ExCeL has raised enough capital to make early interest payments but for the rest of the period of the loan interest payments are fixed and the amortization period is long. More importantly there are some holidays during the construction phase. Delay penalties of £1.75 million per month are available to cover debt service, alongside the existing capital set aside. The project also benefits from a cash sweep in the operational phase of the project up to a maximum of 0.5 x total debt service to guarantee Class-A repayments after the maturity date.

Analysing the future prospects of the exhibitions industry in the UK was a difficult one for the raters and advisers, since sponsors' expectations of demand could not be taken at face value. Deloitte & Touche carried out a study of the exhibition industry, although it was guarded in its prognosis. Even the committed Reed and Miller Freeman required adequate ancillary facilities to be in place.

The venture is not a pure property deal; indeed Shearer calls it a "real hybrid, a partially asset-backed start-up business". And exhibitions, whatever their potential, do not have the cachet in the current climate to raise funds as a new listing, even if a market such as London's Alternative Investment Market could absorb this level of capital requirement. Jeremy Church, from Duff & Phelps, likes to see the deal as a form of securitization, insofar as the structure of the transaction cashflows are made more predictable.

Which is not to say that ExCeL is failing to aggressively market itself as a 21st century site, calling itself a smart and web-friendly venue. It hopes to pick up not only the rise in demand from organisations within the UK, but also some of the contracts from its future rivals, London's Earls Court and Birmingham's NEC. Eventually, it believes it can set its sights on the large pan-European events currently held on the continent.

Project managers are now looking to open the venue for business this November, aware that the dearth of suitable space has been apparent for more than seven years. ExCeL's main collaborators are the Association of Exhibition Organisers and Newham education business partnership - and, although astonished by the terms they managed to get, say that governmental partners have been supportive.

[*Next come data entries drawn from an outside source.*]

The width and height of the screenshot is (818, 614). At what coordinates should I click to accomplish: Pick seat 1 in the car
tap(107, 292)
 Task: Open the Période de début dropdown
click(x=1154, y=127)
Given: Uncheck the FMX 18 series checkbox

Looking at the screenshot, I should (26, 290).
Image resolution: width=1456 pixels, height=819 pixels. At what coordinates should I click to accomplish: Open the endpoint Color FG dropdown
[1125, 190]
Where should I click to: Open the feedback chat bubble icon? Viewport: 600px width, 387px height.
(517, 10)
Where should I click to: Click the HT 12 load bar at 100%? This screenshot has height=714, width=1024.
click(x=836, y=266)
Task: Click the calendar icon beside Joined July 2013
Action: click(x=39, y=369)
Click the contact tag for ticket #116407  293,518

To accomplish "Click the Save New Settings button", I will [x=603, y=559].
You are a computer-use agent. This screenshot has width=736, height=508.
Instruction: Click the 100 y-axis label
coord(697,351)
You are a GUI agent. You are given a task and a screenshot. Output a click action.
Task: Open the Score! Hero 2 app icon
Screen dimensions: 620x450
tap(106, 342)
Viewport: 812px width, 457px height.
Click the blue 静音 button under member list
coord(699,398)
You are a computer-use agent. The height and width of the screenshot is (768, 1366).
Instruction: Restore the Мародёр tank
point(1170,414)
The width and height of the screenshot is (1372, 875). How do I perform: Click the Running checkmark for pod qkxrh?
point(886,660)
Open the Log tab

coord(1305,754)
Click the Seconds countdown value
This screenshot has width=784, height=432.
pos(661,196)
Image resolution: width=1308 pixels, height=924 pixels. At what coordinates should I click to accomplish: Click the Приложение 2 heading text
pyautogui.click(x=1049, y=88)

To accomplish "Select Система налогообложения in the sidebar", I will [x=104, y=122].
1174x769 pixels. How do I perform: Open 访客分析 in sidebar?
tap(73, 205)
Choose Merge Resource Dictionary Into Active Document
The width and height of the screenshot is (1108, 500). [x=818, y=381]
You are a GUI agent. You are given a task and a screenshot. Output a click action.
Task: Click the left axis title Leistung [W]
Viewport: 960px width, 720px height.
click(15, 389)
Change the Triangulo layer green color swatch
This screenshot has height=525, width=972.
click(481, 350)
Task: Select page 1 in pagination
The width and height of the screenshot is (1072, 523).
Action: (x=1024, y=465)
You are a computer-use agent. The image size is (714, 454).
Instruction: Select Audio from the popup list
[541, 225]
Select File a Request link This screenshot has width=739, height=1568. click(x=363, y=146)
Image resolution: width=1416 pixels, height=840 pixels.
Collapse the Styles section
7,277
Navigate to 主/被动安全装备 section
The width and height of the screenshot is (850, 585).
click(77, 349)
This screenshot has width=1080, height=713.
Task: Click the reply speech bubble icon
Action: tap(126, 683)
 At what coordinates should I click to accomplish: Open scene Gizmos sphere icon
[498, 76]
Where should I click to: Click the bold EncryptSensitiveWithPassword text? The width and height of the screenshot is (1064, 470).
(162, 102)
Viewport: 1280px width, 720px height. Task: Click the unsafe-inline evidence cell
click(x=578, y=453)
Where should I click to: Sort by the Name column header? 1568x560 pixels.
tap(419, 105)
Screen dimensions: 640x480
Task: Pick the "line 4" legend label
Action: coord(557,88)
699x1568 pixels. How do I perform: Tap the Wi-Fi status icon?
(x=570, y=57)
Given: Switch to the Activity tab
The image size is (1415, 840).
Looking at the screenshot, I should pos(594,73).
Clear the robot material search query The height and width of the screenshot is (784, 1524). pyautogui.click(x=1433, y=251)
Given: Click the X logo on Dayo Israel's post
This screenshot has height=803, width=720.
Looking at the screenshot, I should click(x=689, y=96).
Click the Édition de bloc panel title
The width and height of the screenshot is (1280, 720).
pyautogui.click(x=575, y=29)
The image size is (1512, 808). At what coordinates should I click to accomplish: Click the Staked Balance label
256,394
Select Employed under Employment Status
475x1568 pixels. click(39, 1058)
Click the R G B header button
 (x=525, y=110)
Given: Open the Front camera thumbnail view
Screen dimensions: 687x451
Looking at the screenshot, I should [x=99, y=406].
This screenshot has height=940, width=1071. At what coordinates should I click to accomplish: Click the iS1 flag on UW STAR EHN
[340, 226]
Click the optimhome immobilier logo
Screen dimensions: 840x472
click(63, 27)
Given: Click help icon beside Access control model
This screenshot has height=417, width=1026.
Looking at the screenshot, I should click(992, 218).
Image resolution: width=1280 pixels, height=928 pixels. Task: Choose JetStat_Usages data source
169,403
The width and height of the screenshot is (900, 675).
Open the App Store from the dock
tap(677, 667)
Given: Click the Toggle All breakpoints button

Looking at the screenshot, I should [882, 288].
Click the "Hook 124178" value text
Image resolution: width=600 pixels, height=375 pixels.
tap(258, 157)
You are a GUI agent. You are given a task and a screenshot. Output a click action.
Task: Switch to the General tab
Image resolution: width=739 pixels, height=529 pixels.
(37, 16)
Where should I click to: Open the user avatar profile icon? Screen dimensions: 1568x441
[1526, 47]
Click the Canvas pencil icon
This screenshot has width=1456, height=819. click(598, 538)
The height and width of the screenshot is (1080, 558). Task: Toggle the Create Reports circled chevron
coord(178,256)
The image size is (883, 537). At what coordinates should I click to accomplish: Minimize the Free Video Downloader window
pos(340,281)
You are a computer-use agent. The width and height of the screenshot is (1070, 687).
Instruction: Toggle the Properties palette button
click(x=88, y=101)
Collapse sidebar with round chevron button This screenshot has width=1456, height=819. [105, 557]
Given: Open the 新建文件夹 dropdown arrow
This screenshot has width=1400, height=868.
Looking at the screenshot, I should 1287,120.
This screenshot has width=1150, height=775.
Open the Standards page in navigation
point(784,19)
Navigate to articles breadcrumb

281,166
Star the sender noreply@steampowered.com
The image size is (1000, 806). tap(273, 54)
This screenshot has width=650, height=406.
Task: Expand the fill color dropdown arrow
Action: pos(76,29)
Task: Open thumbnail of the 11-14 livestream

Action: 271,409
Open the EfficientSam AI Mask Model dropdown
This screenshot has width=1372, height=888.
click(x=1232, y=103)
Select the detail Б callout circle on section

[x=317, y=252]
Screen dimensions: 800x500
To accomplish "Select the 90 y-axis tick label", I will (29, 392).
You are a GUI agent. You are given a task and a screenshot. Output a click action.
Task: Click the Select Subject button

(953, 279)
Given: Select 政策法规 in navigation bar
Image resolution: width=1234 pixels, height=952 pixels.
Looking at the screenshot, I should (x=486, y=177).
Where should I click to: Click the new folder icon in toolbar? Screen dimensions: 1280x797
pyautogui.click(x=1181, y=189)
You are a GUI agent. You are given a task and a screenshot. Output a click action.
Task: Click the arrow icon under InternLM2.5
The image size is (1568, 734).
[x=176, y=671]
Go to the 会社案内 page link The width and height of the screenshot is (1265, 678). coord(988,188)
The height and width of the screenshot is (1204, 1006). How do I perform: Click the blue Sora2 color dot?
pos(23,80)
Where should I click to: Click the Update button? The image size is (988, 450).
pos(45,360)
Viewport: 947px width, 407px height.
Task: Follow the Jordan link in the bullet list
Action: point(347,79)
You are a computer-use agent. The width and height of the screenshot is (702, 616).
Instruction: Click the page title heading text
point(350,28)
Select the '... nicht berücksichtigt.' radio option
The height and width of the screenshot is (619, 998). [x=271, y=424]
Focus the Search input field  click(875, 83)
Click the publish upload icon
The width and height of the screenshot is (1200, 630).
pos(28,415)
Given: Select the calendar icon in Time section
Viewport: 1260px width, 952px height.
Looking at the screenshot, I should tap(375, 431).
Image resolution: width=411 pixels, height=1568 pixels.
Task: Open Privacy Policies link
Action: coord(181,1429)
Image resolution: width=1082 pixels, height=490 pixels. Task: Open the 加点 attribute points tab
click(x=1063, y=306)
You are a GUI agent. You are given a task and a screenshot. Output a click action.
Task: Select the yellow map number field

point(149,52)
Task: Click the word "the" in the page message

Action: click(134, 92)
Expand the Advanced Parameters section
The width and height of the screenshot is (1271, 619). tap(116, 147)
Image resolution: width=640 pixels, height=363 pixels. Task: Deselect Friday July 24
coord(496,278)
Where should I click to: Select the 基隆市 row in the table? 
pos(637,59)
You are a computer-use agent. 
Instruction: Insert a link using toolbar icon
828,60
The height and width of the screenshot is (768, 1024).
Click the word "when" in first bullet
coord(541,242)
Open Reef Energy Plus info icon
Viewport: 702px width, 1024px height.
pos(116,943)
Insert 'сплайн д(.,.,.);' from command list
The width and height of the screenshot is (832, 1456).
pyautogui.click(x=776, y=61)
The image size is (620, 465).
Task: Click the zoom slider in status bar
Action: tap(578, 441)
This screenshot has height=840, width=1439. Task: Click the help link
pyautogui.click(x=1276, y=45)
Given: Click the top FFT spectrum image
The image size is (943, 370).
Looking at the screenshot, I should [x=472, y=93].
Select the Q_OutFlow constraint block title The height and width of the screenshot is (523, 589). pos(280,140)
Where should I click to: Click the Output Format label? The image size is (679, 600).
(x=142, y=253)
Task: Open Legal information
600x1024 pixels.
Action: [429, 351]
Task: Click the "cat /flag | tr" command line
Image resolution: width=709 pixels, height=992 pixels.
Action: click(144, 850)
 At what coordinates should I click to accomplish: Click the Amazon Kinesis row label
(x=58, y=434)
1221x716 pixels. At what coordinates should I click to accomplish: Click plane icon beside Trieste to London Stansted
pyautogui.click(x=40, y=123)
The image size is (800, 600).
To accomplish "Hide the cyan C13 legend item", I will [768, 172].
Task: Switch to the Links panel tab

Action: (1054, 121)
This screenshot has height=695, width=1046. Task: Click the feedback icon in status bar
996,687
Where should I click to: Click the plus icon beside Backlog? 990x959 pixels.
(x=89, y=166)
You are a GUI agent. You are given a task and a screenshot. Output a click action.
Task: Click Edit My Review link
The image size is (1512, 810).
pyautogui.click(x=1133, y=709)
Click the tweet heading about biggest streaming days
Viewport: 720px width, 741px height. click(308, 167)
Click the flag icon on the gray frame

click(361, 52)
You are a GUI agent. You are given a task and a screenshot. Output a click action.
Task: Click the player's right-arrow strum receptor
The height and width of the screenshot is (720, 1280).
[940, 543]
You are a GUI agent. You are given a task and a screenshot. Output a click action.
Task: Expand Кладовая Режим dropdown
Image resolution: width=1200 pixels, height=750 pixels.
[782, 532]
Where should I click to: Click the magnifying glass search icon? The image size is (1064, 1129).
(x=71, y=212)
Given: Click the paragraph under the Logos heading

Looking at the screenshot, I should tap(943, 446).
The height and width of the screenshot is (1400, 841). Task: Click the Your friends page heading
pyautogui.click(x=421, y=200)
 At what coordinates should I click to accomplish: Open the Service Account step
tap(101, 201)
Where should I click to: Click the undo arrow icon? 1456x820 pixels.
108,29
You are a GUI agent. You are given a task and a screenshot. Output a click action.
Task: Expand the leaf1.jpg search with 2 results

ExCeL has also entered a contract for power, heating and cooling supply with Scottish and Southern Power for a term of 15 years, which will necessitate construction of an inside-the-fence facility. The proceeds from the additional services provided by ExCeL above site rent will contribute up to 35% of its income.

The future of the centre will govern the future financing requirements of the operators. There has been provision made in the original documentation for the option to bolt on a further issue should it be feasible to extend the venue. ExCeL's current site, on the edge of the old Victoria Docks, can be extended along the waterfront and could eventually double in size.

It's not yet certain how the financing will go ahead although, given the success of the first issue and the willingness of the institutions to take on the notes, another issue at least as big again cannot be ruled out. Shearer anticipates that this process may come about 15 months after the start of operations.

It is possible ExCeL can provide a useful template for deals, although its portability as a structure is open to question. Shearer says that only one of these deals comes about in the average lifetime and given the peculiar circumstances of the domestic exhibitions industry it's tempting to agree with him. He does add, however, that he has been approached by banks looking to adapt the approach to other areas.

Docklands certainly has a surfeit of projects with chequered construction history, from the Jubilee Line, to the Dome across the river (which had to be methodically discounted as a serious future competitor). One project, suggests Church, that may use the financing structure would be another semi-public facility such as a national stadium. For one the controversial Wembley Stadium development may benefit from this cast-iron structure.